==== PAGE TEXT

Snow White Original Colors
Posted: Mon Aug 05, 2013 12:45 pm
Today I received the book "The fairest one of all", The Making of Walt Disney's Snow White and the Seven Dwarfs.
It's an incredible (320 pages) book with lots of information and original pictures.
There is a whole chapter about the colors and the intended dark, realistic visuals.
"Like every other aspect of producing Snow White, the film's color had received Walt's careful attention. He had been producing cartoons in Technicolor since 1932, and he had very definite ideas about the use of color in his feature.
At the movies the night before, he had seen a recent Harman-Ising short, To Spring- a cartoon patterned on the Silly Symphonies. Walt was unimpressed. "They got colors everywhere and it looks cheap. There is nothing subtle about it at all. It's just poster-like. A lot of people think that's what a cartoon should have"
The critical stage of the process was photography, in which this artistic vision was committed to film. As each finished scene emerged from the lab, Walt and his team studied it minutely. When the film was released to theaters, Technicolor release prints were subjected to a similar level of scrunity. The prints were inspected for color balance and regularly monitored for wear. It was this film, produced with such rigorous attention to detail, that so entranced audiences around the world in 1937-38.

========
==== DATASET CONTENT

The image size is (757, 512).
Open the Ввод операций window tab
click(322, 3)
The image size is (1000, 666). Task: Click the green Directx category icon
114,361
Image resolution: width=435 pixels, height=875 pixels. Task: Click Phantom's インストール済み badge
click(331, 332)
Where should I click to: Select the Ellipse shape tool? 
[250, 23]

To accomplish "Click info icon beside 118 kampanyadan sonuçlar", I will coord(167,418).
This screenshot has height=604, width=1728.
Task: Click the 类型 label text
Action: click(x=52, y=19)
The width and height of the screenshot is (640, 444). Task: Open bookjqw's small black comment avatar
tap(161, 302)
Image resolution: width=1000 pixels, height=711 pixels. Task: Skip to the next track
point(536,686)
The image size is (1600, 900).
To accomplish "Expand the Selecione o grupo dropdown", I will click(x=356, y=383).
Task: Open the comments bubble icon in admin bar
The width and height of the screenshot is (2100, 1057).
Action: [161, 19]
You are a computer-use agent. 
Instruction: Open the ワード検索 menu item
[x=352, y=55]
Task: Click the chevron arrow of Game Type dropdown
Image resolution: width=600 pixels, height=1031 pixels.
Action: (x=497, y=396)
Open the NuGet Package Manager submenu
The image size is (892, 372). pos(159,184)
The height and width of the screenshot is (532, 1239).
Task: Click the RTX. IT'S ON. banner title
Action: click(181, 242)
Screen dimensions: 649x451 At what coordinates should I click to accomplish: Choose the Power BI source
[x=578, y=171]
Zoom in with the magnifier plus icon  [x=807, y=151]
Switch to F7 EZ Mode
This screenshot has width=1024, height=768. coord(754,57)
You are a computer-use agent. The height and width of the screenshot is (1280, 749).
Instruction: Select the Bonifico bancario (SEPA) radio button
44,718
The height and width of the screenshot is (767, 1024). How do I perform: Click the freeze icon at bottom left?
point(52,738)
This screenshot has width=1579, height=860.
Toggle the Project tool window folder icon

========

● WHAT YOU NEED TO DO: In the post about Snow White's original colors, since what year had Walt been producing cartoons in Technicolor?

● ANSWER AREA: Since 1932.